The candles are hunched over, weeping wax onto the linen runner. One of them flickers and dies, a tiny gray ghost of smoke rising from the wick.
I’m not a martyr. Martyrs die for a cause they believe in. I’m just a woman who spent forty dollars on a bottle of Barolo and three hours on a meal that is currently decaying at room temperature.
Outside, the street is calm. Our neighbor, Elias, saw me through the window an hour ago. As a retired contractor, he’s thinking of where to put the new doghouse for his dog, Sally, this spring. Elias doesn’t wear a tie. He doesn’t have a corneroffice. He has a wedding-ring tan line that refuses to fade, and sometimes I think he’s the luckiest man on the block, because at least he knows exactly what he’s lost.
I’m still trying to find where I went wrong in my own marriage.
It’s Valentine’s Day, and I’mstillfighting for my husband’s attention.
The front door lock clicks. It’s a sound I usually love, because it means my husband is finally home, but tonight, it sounds like a breach.

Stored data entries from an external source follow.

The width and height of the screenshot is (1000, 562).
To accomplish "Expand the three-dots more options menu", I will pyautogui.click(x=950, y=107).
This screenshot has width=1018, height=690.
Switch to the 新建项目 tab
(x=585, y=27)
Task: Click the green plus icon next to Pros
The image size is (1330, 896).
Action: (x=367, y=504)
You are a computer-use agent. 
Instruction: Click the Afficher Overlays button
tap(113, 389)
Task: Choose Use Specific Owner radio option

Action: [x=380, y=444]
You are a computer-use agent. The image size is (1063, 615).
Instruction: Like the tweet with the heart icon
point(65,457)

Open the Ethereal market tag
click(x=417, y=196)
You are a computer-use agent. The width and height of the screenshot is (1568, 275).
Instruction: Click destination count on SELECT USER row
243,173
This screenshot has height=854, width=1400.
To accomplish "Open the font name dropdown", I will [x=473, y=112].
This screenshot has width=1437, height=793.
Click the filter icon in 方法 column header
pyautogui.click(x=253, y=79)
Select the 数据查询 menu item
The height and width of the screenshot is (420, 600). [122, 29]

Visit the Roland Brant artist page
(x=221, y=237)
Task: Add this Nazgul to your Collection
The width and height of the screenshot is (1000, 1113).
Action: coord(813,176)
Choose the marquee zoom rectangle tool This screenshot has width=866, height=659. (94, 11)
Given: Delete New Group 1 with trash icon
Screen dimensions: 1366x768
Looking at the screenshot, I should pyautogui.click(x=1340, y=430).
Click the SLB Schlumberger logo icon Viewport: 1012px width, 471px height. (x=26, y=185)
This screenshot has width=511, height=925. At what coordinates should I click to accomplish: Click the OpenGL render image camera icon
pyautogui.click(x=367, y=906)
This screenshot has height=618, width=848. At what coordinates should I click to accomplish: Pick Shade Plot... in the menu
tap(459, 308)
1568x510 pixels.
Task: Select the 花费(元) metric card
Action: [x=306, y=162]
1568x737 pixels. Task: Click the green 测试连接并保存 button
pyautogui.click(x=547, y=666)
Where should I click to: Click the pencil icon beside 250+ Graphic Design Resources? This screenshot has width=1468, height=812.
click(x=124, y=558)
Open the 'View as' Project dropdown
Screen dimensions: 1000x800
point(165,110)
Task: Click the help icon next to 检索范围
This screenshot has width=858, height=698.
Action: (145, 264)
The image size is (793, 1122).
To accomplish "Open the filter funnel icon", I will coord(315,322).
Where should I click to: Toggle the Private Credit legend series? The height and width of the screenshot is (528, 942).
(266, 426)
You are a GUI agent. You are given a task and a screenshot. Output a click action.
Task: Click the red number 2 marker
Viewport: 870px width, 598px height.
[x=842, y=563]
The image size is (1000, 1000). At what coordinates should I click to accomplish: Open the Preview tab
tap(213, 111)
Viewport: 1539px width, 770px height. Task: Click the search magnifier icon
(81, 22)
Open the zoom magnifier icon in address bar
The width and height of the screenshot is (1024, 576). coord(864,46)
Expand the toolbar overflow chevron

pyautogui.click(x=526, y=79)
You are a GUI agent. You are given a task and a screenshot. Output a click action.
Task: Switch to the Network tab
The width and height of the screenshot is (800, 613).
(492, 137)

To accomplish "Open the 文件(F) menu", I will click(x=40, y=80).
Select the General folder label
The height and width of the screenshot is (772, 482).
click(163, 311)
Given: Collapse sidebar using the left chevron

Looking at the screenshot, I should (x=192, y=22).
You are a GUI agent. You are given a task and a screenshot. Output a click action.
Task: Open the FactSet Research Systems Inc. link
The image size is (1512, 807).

Ross enters the kitchen, his usual disciplined sweep of salt-and-pepper hair now a riot of static. His tie is yanked down, the knot hanging near his sternum, but the exhaustion haunting his eyes is far more telling.
He doesn’t even glance at the table. Not yet. Instead, his eyes stay glued to the glowing screen of his iPhone.
“I’m sorry,” he says, the words a reflex he repeats every night. “For being late.”
“By two hours, Ross.”
“The meeting with Arthur dragged. He’s a terror when it comes to the sustainability specs for the Dubai project. He wouldn’t let anyone leave. He’s convinced the current glass-to-steel ratio will tank the firm’s reputation if we don’t recalibrate by Monday.”
“Arthur Keane isn’t the one who has to eat cold lamb.”
“I know. I know. I tried to call, but my battery was at three percent, and Arthur was—well, you know how he is. He’s the CEO. You don’t interrupt the CEO to say you have a date.”
“It wasn’t a date,” I say. My voice is thin, sharp. “It was Valentine’s Day. Our anniversary—the first time you told me you loved me. Remember that? Or was that too many building codes ago?”
Wincing at my bluntness, he sets his briefcase on the counter, right next to the bowl of fruit I spent ten minutes arranging this morning.
“I remember.”
His phone chirps. Predictably, he looks down at it.
Annoyed, I ask, “How are you on your phone now if it’s dead?”
“Charged it in the car. The structural engineer wants to schedule a meeting.”
“I don’t care who it is, if you answer that, I’m going to throw this bottle of Barolo out the window.” I don’t have to raise my voice; my mood is already doing all the work.
Ross freezes. Then he stares in my general direction for the first time since he returned home. I’m wearing a silk slip dress I bought for tonight. He sees the pearls he gave me six years ago. Back when we were good. He sees the two plates of congealing meat and the way my hand trembles enough to make the wine ripple in the glass.
He looks like I’ve hit him with a beam.
“Margot,” he breathes.
“Don’t,” I say. “Don’t say my name like that.”
He swallows hard. I can see the pulse in his neck, the frantic beat of a man who has realized he’d ruined the night.
“You’re right.”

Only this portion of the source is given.